In Aegean Sea there is an Island called the “Island of Lesbos” or “Midilli” which is the part of Greece now but back then between 1462 and 1912 was the part of Ottoman Caliphate. But Lesbos is not popular in the history just because of Ottoman Caliphate. Its status in history is preserved because of the great heroes that this piece of land gave birth. One of them is the Mediterranean pirate who’s being remembered as Barbarossa and “Redbeard” in Italian. He is remembered by many names like Hayreddin Pasha, Pirate of Algiers, Hayreddin Barbarossa and even the King of the Sea. But the name Barbarossa is widely adopted.
Barbarossa brothers named “Aruj and Khirj” was experienced pirates in the Mediterranean. When Spain took over Granada in 1492 and destroyed the last Islamic rule in Iberian Peninsula, Muslim immigrants from this region became refuge in North Africa. Around 1505 the Portuguese and Spanish were trying to capture the coastal cities and they began to attack the cities.
In the Mediterranean, the Barbarossa brothers were the ones who had the most experience in 1492. This was the time when Spain took control of Granada. Spain defeated the last Islamic rule in the Iberian Peninsula. The Muslims from captured land manage to take refuge in North Africa. These attacks on Muslims made them grieved and urged them to start resistance against them. One of the sons of the Ottoman Sultan Bayezid II named Sehzade Korkut approached them and made them agree to act under his direction against Portuguese and Spanish to disrupt shipping in the western Mediterranean. Following the death of Sultan Bayezid II in 1512 there was succession fight between his sons Ahmed and Selim. Selim became the Sultan and began to get rid of Ahmed’s supporters. Selim was also against of Sehzade Korkut and at the end he executed him. Observing all that Barbarossa brothers parted their ways from the government that could made them hostile. They decided to join other regional likeminded kingdoms in their struggles against Spain.

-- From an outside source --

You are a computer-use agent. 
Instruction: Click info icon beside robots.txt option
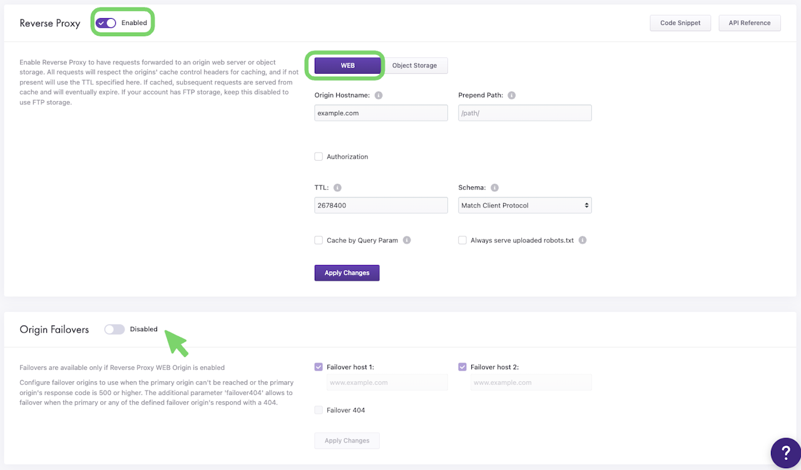coord(583,240)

Barbarossa brothers become prominent figure among deprived North African communities in 3 years. They prayed Spanish and Portuguese shipping independently. Under the brothers’ command, their forces attacked Algiers in 1516. They conquered the city. This was the time when Ottomans took this as an opportunity to get influence in North Africa. They made a contact with brothers’ and offered them the funding and political support that they need. The Ottomans offered them with nominal titles of governor of Algiers to Aruj and “Chief Sea Governor of the western Mediterranean” to Khirj but till now the brothers were not the main subjects of the Ottoman Empire.

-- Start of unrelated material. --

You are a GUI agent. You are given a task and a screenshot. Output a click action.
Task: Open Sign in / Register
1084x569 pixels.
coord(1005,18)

Aruj got martyred during the battle against Spanish’s in 1518 and in the nest year Spanish got hold of Algiers. After the Aruj, Khirj also known as Hayreddin took charge and got the title Barbarossa and continue his struggle. He called Ottomans for help. Over the next decade no one could get full control of Algiers and in this period Algiers became autonomous state. But with the passage of time it became dependent upon Ottoman military for protection. Later on Ottomans used Algiers as their main base of operations in the western Mediterranean.

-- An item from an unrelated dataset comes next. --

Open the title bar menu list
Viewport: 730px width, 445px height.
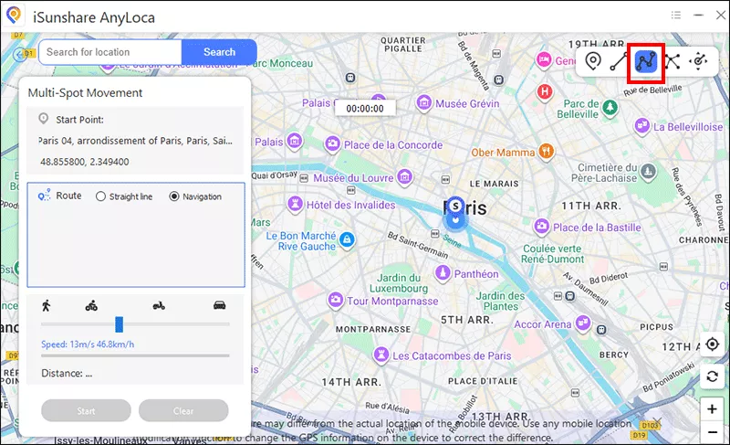[x=675, y=15]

Over the same time period Barbarossa associated himself with the Ottomans. After the Salim’s death, Süleyman the Magnificent became the Sultan and conquered Rhodes in 1522. There he made Barbarossa as the Governor beylerbeyi in Turkish. After the success to capture Tunis in 1531, Süleyman made him the grand admiral (kapudan pasha) of the Ottoman Empire in return of his service. He also served as admiral in chief of the Ottoman navy.
His victory at Preveza Greece in 1538 over the combined fleet backed with Venice, Genoa, Spain, Portugal, Malta, and the Papal States made him famous. We can say that this victory made him that Barbarossa who we know today. He used galleys instead of sailing ships because galleys were not dependent on the wind and they were maneuverable and reliable on the sides of bays and islands. That was the plus point that made him victorious over the strong fleet. He used only 122 galleys against 300 sailing ships. His victory made Tripoli and the eastern Mediterranean under the Ottoman rule. The great era that Barbarossa build ended with his death in Constantinople in 1546.